**TASK ITEM**. Find the line in the entries below that contains "What's On (867, 53)". Repeat it exactly, and every line after it through the line that contains "June 2025 (48, 2045)".

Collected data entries
- - - - -

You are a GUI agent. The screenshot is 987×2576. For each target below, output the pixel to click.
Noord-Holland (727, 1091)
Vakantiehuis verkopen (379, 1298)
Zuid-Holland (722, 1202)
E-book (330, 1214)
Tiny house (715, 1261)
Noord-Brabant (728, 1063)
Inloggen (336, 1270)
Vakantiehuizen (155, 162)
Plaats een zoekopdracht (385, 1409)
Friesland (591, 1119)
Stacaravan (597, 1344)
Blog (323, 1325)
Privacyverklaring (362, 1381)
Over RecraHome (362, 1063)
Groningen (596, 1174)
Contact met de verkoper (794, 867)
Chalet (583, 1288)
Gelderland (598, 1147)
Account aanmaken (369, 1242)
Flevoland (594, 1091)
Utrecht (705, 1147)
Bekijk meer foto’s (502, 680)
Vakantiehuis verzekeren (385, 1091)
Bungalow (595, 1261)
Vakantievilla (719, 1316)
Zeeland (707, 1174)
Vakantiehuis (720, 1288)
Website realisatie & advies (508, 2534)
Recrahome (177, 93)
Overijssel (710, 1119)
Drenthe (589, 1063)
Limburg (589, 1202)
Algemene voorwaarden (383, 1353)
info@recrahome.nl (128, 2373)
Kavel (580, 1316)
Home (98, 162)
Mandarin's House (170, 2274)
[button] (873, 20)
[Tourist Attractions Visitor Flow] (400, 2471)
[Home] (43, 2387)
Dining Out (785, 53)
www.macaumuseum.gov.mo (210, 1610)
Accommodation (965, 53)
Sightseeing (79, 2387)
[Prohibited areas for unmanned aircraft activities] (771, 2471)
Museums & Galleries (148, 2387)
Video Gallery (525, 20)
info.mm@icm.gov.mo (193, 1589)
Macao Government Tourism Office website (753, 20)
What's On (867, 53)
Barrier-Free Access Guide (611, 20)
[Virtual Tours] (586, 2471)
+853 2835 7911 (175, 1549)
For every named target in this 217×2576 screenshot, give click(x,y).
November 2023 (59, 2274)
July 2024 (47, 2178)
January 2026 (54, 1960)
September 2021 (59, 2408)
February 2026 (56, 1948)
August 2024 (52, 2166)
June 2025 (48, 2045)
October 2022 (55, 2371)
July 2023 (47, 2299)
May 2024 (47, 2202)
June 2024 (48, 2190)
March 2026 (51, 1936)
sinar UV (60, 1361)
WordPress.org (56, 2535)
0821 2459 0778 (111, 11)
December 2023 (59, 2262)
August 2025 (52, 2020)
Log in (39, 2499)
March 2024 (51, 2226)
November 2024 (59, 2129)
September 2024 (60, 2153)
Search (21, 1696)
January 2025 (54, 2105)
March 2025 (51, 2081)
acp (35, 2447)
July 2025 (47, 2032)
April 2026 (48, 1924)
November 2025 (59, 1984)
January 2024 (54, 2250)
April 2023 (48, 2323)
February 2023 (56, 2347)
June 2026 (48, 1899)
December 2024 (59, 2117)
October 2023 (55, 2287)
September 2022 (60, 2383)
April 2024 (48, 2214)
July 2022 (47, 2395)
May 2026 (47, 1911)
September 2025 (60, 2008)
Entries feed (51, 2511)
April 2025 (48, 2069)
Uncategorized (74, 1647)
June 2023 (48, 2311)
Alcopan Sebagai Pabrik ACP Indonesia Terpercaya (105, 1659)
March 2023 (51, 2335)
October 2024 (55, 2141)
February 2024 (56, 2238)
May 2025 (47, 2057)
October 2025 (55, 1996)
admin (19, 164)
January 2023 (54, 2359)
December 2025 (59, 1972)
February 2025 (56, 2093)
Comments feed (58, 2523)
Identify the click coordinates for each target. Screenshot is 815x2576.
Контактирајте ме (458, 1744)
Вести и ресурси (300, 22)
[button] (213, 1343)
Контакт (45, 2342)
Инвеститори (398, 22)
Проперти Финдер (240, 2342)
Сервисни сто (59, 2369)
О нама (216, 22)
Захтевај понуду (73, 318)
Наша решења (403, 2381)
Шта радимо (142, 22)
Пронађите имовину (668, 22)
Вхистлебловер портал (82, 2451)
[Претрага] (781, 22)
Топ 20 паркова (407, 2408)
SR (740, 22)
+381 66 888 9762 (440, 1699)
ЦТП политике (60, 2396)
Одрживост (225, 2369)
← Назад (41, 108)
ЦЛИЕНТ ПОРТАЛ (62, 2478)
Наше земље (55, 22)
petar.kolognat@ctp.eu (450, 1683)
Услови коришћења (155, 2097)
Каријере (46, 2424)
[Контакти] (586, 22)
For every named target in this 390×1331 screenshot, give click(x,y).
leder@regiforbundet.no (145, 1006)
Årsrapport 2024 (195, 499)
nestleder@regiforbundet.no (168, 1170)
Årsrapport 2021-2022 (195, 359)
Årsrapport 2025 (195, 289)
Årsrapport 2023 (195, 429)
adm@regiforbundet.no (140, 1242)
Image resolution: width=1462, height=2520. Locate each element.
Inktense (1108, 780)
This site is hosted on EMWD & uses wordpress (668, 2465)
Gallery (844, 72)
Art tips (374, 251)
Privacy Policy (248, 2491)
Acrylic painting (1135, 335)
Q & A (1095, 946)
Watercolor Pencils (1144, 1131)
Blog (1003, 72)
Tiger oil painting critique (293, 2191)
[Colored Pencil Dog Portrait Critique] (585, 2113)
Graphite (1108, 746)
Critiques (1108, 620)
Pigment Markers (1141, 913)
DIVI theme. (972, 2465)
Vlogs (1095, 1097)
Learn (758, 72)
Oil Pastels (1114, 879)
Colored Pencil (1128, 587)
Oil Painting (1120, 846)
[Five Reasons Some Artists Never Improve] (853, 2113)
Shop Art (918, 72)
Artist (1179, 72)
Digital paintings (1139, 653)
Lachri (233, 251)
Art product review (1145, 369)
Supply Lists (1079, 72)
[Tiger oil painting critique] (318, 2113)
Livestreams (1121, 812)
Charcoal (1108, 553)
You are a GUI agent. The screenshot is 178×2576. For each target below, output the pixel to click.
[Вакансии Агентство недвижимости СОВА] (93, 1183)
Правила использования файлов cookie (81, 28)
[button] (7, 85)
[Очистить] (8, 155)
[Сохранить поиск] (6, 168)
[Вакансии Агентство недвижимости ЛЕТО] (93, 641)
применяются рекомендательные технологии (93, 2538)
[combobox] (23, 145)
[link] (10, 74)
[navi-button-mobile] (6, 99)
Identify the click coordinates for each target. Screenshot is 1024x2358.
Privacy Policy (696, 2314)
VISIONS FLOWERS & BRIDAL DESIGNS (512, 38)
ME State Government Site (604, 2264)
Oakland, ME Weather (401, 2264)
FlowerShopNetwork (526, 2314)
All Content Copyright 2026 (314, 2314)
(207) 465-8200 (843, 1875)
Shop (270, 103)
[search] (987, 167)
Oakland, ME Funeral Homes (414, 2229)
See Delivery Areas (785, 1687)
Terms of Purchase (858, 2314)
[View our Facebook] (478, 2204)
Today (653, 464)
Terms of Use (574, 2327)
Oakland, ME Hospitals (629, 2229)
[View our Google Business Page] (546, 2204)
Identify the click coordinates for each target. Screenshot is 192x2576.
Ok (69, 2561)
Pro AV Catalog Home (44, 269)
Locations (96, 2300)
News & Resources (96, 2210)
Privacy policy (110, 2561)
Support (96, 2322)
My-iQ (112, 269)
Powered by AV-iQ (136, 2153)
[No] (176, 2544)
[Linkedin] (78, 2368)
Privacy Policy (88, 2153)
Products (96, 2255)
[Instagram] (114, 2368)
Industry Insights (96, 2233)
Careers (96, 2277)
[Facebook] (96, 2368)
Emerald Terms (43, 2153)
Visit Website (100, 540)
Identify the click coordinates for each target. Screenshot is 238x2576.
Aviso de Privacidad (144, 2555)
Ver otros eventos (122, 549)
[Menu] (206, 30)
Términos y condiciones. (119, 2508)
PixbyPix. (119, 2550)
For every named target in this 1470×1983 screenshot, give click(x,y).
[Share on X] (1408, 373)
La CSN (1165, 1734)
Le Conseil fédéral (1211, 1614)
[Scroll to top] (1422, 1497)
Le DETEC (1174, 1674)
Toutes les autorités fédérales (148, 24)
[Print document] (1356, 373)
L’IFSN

- - - - -

**EXERCISE RESULT**.
What's On (867, 53)
Barrier-Free Access Guide (611, 20)
[Virtual Tours] (586, 2471)
+853 2835 7911 (175, 1549)
For every named target in this 217×2576 screenshot, give click(x,y).
November 2023 (59, 2274)
July 2024 (47, 2178)
January 2026 (54, 1960)
September 2021 (59, 2408)
February 2026 (56, 1948)
August 2024 (52, 2166)
June 2025 (48, 2045)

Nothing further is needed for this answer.